Lance Brauman resigned his job as assistant track coach at the University of Arkansas Wednesday just hours after he was found guilty in federal court on one count of embezzlement, one count of theft and three counts of mail fraud. Brauman, who is scheduled to be sentenced on Oct. 9, faces maximum penalties of 20 years in federal prison and a fine of $250,000 for each count of mail fraud and the theft count and up to 10 years in prison and a $20,000 fine for the embezzlement conviction.
All of these charges stemmed from Brauman's actions while a coach at Barton County Community College in Great Bend. The case involved fraudulently approving federal work-study payments to athletes who were performing no work, and falsifying academic credentials to help student athletes retain their eligibility.
Although Brauman's case was the first to go to trial, seven other Barton County coaches and the athletic director also were charged in the case, and the school's president was fired.

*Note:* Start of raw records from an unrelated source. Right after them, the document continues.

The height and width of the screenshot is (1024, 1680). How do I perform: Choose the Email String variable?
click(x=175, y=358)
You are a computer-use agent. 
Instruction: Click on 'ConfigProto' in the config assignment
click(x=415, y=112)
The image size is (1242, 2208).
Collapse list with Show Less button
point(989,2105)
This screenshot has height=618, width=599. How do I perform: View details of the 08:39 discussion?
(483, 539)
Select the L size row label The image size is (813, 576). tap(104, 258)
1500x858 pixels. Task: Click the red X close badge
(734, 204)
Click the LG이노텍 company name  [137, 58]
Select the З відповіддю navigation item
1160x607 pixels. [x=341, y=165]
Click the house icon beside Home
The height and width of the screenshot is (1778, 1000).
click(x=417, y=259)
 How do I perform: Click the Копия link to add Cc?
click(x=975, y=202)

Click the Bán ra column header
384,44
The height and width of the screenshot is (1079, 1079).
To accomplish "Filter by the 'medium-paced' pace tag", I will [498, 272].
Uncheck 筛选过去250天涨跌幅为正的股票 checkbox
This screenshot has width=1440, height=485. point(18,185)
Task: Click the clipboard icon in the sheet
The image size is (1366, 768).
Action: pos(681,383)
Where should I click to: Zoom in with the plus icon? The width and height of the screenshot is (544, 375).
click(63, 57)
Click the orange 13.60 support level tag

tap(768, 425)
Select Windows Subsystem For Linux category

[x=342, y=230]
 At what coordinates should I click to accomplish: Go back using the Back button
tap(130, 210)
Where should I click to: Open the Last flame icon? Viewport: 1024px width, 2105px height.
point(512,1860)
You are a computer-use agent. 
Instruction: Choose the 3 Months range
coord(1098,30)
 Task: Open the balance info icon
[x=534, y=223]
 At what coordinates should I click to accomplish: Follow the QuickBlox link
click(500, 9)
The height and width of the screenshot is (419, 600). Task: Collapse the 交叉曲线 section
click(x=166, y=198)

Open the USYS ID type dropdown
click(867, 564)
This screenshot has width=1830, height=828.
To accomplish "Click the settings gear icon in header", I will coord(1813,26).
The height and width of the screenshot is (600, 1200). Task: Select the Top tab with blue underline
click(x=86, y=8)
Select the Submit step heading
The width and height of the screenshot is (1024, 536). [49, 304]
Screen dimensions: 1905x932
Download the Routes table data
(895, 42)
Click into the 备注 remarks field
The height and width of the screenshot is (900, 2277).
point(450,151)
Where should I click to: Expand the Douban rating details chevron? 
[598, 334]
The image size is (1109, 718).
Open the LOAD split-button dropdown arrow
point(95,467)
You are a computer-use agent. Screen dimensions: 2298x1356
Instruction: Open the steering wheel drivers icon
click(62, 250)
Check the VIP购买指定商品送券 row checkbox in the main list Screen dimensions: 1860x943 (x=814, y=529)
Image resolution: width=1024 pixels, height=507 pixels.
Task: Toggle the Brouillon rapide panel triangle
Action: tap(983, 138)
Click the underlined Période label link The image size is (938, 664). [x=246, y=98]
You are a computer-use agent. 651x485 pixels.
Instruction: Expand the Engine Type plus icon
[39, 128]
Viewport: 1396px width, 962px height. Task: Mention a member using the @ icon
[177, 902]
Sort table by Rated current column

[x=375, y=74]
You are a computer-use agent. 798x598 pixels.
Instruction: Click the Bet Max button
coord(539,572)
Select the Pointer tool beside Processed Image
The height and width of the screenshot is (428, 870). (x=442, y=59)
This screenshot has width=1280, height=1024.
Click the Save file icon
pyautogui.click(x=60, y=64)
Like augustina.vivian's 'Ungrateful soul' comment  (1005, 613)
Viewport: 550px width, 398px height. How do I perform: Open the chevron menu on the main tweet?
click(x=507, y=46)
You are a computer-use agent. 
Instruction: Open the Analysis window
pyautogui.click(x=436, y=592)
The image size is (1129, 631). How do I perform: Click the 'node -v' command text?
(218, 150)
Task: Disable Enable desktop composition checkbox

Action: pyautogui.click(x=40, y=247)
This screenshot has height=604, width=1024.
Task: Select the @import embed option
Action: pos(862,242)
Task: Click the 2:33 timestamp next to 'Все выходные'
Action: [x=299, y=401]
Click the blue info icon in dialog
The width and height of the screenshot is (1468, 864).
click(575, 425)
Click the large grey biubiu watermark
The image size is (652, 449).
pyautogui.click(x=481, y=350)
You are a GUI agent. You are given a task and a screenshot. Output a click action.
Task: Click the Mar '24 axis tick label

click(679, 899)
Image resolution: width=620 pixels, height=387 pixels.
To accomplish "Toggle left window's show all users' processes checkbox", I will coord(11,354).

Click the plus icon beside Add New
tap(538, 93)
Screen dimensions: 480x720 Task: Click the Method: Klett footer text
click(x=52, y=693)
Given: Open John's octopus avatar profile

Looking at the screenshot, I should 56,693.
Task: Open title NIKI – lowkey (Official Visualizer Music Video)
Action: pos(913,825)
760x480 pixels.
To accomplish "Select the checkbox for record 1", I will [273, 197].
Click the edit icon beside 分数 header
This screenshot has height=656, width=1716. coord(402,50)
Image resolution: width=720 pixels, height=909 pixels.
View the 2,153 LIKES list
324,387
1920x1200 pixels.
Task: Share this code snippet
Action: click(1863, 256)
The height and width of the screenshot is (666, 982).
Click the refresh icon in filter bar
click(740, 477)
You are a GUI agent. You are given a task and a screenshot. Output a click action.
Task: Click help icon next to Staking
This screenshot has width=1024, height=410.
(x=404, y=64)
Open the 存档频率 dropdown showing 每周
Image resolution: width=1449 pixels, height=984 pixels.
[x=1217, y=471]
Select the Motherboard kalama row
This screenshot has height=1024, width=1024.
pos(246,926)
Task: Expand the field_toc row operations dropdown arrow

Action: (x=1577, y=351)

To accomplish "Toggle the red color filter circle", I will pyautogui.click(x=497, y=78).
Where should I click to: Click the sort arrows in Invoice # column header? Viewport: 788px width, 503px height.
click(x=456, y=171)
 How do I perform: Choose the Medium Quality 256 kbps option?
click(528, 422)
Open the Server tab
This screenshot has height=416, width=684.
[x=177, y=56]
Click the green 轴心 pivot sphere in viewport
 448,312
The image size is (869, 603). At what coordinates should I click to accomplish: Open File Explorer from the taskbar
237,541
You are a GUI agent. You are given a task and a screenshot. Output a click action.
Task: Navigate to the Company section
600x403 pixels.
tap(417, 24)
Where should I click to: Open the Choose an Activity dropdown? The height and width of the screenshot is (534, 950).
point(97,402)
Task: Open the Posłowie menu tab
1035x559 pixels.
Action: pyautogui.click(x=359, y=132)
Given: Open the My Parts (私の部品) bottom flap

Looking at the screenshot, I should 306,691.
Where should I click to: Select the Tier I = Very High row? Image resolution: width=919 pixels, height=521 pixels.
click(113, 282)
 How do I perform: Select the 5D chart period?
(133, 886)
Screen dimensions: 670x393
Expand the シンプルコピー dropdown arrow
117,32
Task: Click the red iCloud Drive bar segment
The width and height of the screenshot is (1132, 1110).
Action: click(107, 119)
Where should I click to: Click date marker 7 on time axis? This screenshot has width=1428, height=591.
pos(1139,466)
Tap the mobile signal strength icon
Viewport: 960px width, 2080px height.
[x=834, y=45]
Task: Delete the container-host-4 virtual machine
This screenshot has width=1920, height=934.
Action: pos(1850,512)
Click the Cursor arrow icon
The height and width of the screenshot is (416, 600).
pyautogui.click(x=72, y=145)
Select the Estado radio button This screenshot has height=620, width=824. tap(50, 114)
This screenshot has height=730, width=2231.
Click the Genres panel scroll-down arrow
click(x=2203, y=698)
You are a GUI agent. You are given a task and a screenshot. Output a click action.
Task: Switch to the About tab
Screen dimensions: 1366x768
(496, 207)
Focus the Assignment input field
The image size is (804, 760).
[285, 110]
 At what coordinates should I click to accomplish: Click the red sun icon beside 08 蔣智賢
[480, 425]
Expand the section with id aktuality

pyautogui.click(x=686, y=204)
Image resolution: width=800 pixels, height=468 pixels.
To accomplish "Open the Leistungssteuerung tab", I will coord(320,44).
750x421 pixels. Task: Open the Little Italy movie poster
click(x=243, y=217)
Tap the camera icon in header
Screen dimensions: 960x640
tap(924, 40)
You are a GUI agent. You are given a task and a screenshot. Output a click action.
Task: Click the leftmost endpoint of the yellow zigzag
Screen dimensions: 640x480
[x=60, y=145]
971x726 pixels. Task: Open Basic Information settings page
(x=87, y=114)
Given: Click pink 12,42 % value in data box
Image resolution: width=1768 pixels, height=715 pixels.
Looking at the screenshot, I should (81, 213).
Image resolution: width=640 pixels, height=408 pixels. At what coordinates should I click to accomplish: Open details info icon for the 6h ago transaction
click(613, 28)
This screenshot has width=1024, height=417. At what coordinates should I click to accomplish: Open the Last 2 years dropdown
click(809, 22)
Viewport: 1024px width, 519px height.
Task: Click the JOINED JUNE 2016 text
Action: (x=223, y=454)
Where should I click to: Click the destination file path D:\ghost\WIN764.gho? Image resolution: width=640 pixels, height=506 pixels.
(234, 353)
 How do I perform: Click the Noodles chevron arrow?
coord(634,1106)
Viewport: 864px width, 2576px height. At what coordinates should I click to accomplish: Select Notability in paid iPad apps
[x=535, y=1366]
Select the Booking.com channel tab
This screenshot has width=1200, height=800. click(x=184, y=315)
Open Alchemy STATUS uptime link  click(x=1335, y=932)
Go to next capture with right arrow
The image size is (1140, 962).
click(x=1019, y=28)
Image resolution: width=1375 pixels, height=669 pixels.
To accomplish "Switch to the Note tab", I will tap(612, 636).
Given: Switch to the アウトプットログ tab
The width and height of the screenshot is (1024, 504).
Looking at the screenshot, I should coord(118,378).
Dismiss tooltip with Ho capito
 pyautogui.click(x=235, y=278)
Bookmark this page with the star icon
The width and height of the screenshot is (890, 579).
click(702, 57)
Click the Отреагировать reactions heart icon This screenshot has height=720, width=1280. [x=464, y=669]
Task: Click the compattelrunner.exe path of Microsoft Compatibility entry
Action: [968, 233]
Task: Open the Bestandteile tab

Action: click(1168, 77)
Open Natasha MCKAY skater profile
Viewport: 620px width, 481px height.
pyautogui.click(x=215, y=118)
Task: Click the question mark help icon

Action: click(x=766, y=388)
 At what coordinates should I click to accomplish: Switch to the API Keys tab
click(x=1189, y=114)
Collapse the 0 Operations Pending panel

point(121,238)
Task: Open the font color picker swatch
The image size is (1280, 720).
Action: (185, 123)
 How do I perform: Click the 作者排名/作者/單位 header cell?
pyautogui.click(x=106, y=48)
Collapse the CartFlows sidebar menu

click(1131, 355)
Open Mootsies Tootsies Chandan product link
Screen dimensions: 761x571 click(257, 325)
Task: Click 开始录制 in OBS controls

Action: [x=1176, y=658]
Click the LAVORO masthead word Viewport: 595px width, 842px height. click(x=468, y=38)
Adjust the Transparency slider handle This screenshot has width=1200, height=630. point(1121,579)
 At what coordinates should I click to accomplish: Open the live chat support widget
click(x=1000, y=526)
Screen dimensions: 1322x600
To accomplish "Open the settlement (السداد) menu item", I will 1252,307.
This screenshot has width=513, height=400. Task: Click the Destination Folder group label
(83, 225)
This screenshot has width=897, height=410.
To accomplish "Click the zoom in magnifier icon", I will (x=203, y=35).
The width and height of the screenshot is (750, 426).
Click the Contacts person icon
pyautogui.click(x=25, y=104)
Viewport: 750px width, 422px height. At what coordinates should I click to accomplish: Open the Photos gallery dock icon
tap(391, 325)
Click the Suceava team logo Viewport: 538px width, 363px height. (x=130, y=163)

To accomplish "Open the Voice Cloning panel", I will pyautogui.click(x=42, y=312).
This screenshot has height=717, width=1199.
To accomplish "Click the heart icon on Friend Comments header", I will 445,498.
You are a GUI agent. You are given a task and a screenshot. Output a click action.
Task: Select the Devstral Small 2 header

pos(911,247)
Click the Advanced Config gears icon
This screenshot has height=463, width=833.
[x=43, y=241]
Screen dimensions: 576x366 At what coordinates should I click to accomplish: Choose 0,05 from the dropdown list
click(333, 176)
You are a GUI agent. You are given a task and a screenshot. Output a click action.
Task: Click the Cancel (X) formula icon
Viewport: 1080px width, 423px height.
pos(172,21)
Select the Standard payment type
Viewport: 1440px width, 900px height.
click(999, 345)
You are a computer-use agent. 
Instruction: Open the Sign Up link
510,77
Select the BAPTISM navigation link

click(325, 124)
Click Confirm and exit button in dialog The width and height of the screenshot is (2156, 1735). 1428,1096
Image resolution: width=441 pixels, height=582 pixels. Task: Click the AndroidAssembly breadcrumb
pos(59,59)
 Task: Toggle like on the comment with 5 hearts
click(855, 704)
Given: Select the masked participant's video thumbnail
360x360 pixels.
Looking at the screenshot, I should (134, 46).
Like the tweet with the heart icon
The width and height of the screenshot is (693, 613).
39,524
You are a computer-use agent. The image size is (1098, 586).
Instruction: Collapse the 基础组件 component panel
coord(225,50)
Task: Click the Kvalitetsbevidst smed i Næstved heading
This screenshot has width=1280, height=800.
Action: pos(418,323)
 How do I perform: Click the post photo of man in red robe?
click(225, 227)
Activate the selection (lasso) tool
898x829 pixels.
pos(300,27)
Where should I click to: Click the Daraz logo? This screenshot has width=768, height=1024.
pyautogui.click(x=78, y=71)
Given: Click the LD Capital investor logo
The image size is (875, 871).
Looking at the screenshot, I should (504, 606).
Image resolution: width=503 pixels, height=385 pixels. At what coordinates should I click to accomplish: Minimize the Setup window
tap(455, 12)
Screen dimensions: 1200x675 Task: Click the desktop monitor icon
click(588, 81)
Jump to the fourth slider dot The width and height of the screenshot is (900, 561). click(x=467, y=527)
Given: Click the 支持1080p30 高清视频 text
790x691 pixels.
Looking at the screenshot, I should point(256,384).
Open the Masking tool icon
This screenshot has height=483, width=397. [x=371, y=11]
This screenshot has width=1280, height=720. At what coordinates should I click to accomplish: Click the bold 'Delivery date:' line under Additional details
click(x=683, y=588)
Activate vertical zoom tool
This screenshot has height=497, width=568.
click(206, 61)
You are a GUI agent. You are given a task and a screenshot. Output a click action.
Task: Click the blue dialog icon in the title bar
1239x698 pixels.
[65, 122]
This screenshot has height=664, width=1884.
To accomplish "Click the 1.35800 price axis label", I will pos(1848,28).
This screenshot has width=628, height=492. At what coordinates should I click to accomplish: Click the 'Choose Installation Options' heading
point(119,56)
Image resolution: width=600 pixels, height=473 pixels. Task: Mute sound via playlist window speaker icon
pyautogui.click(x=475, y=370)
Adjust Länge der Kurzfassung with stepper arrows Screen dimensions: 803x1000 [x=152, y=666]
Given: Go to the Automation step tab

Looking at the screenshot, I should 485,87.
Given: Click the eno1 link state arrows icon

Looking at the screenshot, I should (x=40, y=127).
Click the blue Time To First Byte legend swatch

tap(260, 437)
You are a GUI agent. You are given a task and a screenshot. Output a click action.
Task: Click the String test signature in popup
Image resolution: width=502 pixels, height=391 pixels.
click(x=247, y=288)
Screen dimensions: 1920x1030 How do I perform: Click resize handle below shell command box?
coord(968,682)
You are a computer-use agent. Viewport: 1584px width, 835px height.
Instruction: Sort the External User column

Private employers providing phony jobs for athletes was a common practice years ago, even here in Lawrence with Kansas University athletes, but that practice fortunately was discontinued before any legal actions were initiated.
It's no surprise that Brauman's attorney said Wednesday that he disagreed with the guilty verdicts, but some of his comments offered food for thought. The practice of using work-study programs to pay athletes was well established at the school when Brauman arrived, said attorney Lee Davis.
"Obviously we have a system at Barton County Community College which was poorly run by the president of the college and encouraged by the board of trustees," Davis said. "As it stands, the board of trustees and the president avoided all responsibility. It is a real tragedy that a relatively young coach has had his career and his life stop because of it - and those responsible for initiating and developing the system are still unaccountable."
U.S. Atty. Eric Melgren accurately pointed out that the fact that other college employees were engaging in similar conduct didn't excuse Brauman, but the case nonetheless has a sad side. Brauman was only 25 when he went to work for the Great Bend community college. Now, at age 36, his coaching career probably is over and he may spend many years in prison.
"Everybody's doing it" probably still is a favorite excuse of children seeking to justify a certain behavior or seek a parent's permission to pursue some activity. Brauman's case certainly is a cautionary tale for all others - of any age - who choose to "go along" rather than stand up and do the right thing.